As Batman, Robin, Red Hood and Scarlet stand upon a Gotham rooftop, Batman states that they shouldn’t be fighting just because Telos says so. However, the point quickly becomes moot as they are overwhelmed by creepy doll people. As the Extremists watch from another rooftop, Death Angel comments that Carny’s toys won’t be enough to take down their opponents…she comments that they should unleash Brute and Meanstreak. As Robin and Red Hood banter back and forth, Batman attempts to get them to concentrate on fighting the dolls…however he is sidetracked enough for Brute to enter the fray and send the Dark Knight flying.
As the remaining Extremists jump into the melee, Batman and his allies meet them and the battle continues anew. The fight turns bad quite quickly, and each of the heroes seems to be losing against their respective Extremist villain. As Brute attempts to severely wound Batman (in homage to Bane breaking the Bat), Red Hood and Robin rush to the aid of their mentor. Knocking the giant out, Batman comments that they still have work to do…but this time, together. Rushing back into the fight, Batman takes on Carny as Damian quickly attacks Death Angel…meanwhile Jason takes on Meanstreak and is assisted briefly by Robin. With the villains down, Robin and Red Hood believe they have won…however Brute seems to have revived and quickly ensnares the two heroes.
A brief earthquake quickly rocks the city, and sends Brute over the edge…still holding Jason and Damian. As Robin jumps to safety, he reaches out and saves the tumbling Red Hood…however this sends himself over the edge, but the two are saved by Batman.
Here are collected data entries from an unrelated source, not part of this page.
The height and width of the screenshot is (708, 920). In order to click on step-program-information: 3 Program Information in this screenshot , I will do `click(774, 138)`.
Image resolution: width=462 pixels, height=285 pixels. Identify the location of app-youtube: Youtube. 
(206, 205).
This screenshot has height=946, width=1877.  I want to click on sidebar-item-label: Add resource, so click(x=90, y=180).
As Jason and Damian resolve their differences with each and apologize for their actions, Scarlet can be seen tying up the Extremists.
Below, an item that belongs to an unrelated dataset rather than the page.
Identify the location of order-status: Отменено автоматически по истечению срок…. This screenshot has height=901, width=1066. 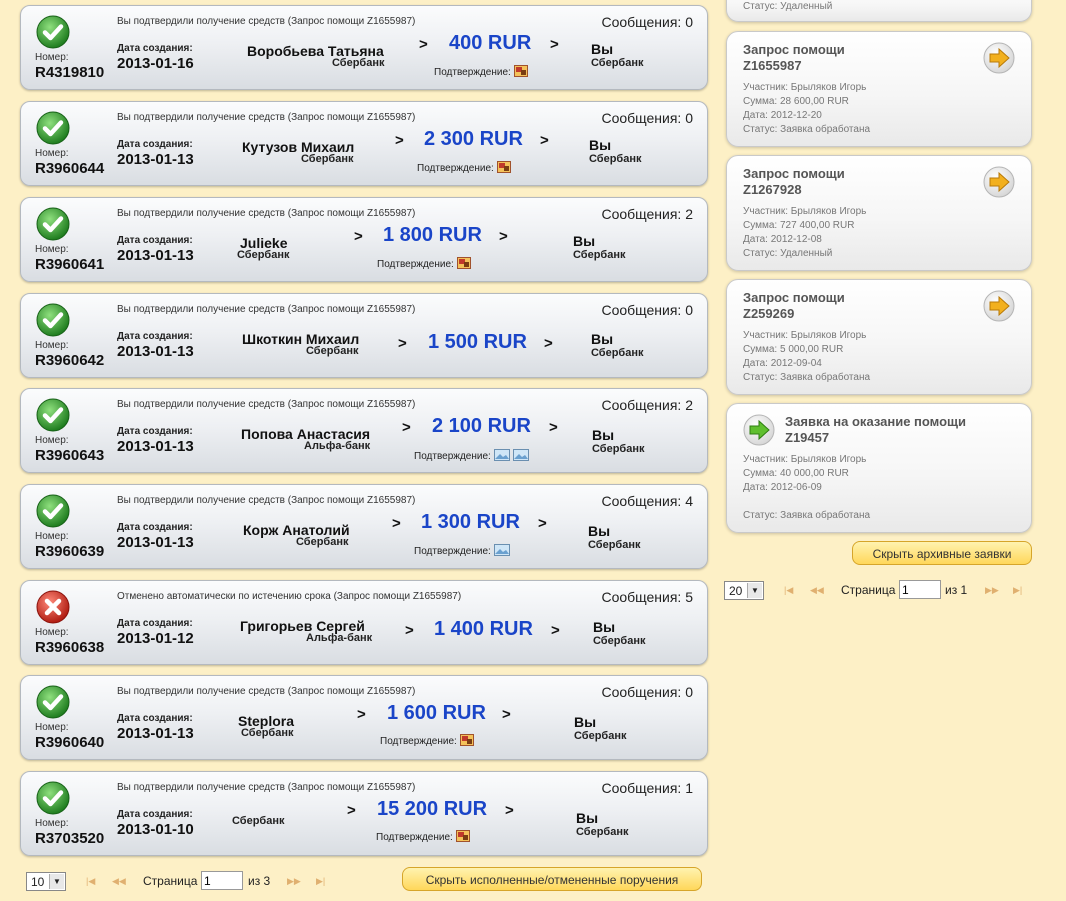
(290, 596).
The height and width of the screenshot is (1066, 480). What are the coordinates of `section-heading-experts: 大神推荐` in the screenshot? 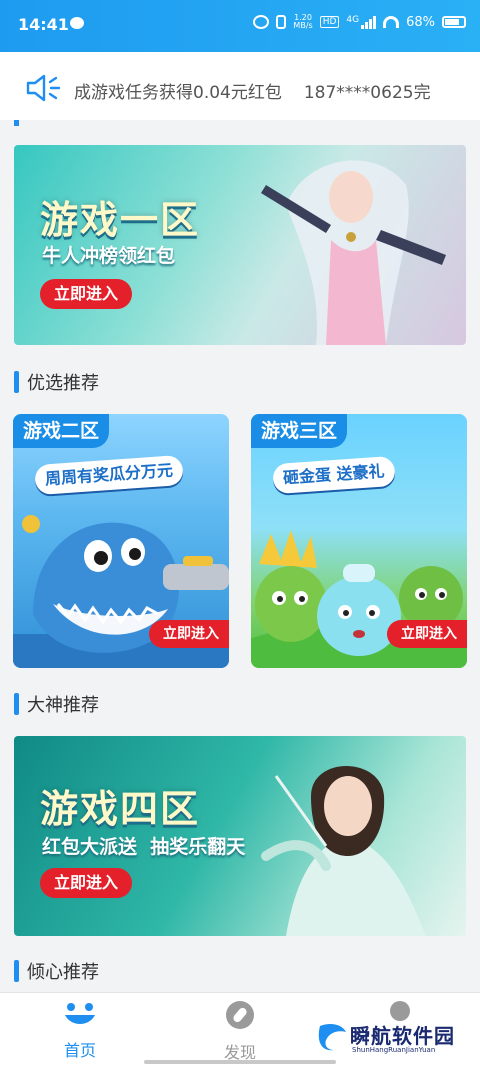 It's located at (56, 704).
As the issue closes, Batman and the others wonder might come next from the mysterious Telos and Batman states that he will need both Damian and Jason at his side. Batman then apologizes to his son for truly not knowing have to be a proper father and tells him he loves him. Damian shares the sentiment, and the three stand upon the roof and Batman notes that they will continue to protect the things that they care about the most.
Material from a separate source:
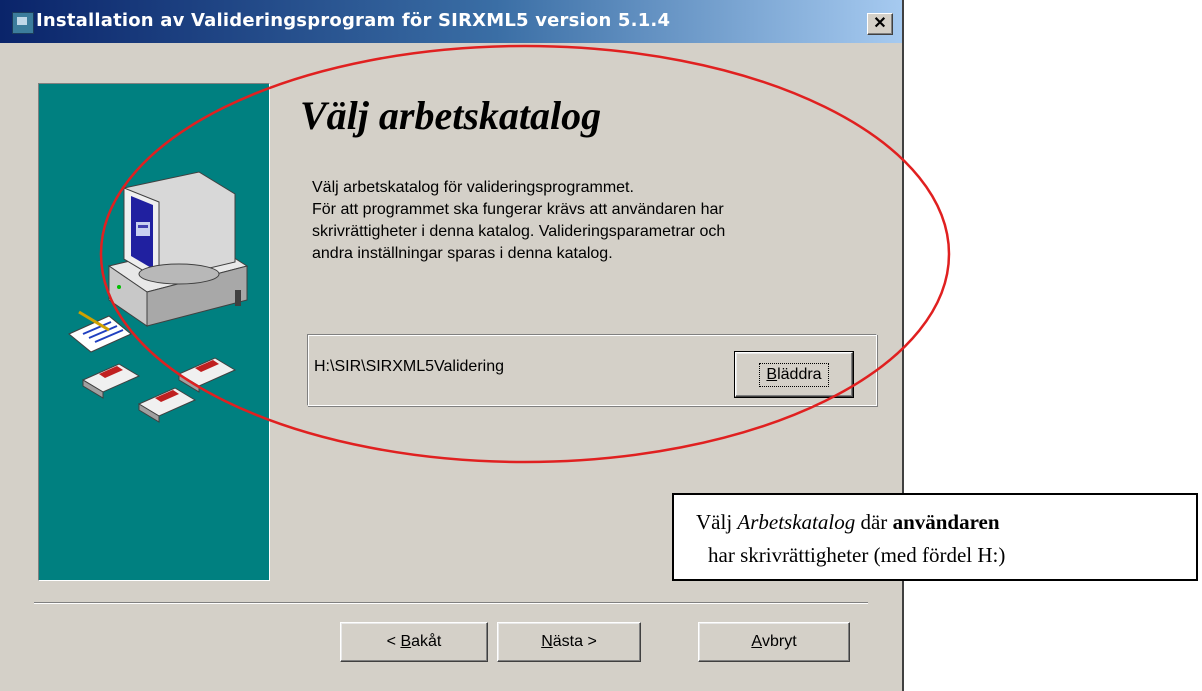 The height and width of the screenshot is (691, 1202). Describe the element at coordinates (774, 642) in the screenshot. I see `cancel-button: Avbryt` at that location.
A little while later, Superman arrives and talks to Batman who is standing atop a gargoyle. Clark comments that Damian and Jason seem to be enjoying themselves despite their differences…and Bruce states that although they aren’t brothers, they are both his sons. Superman and Batman then have a quick discussion about whether they would have been different if raised by their respective fathers…but Clark counters that he had a father, and apologizes that Bruce’s story was radically different from his. As Superman tells Batman to go be with his family, the two wish each other luck in the future as Batman swings off into the night…shortly accompanied by Red Hood and Robin.
Well there isn’t much to talk about in this issue. Overall this story was okay. Unlike some of the other “Convergence” stories; this one didn’t focus too much on the Extremist characters…something that I would have liked to have learned a bit more on. Although we got to see each of the characters and what some of their powers were…their characters seemed pretty weak and generic.
I also didn’t see a point for Scarlet to be in this story. She was portrayed as a competent fighter and ally to Red Hood in the original Grant Morrison run, but here she just seems to be in the background and doesn’t participate in the final battle at the end. She is even missing in the final panels when the trio of Batman, Robin and Red Hood are talking about Telos and swinging off into the night…so why was she there?
There were also a few awkward moments between Jason and Damian…I mean, I get we need to establish that the two don’t like each other, but do we have to continue this during the fight sequence? I also found it extremely weird for Superman to show up randomly at the end of the story…shouldn’t he be busy searching for his pregnant wife and battling against the “Flashpoint” Batman? (See “Convergence: Superman” for that story). I do understand the point of the conversation, comparing the two orphans who grew up without fathers…and how Batman considers his Robins as his sons, but I felt that this wasn’t needed at the end of the story.
I did like Red Hood’s dialogue, especially when Batman asks him if he’s okay and he comments that he’s been through worse. It was also nice to see the “I love you” exchange between Bruce and Damian…something I don’t know if we have ever seen before.
Overall this issue was a slight let down from the setup of the previous one. I had really hoped to get some more character development from the Extremists and even the fight sequence was good at best.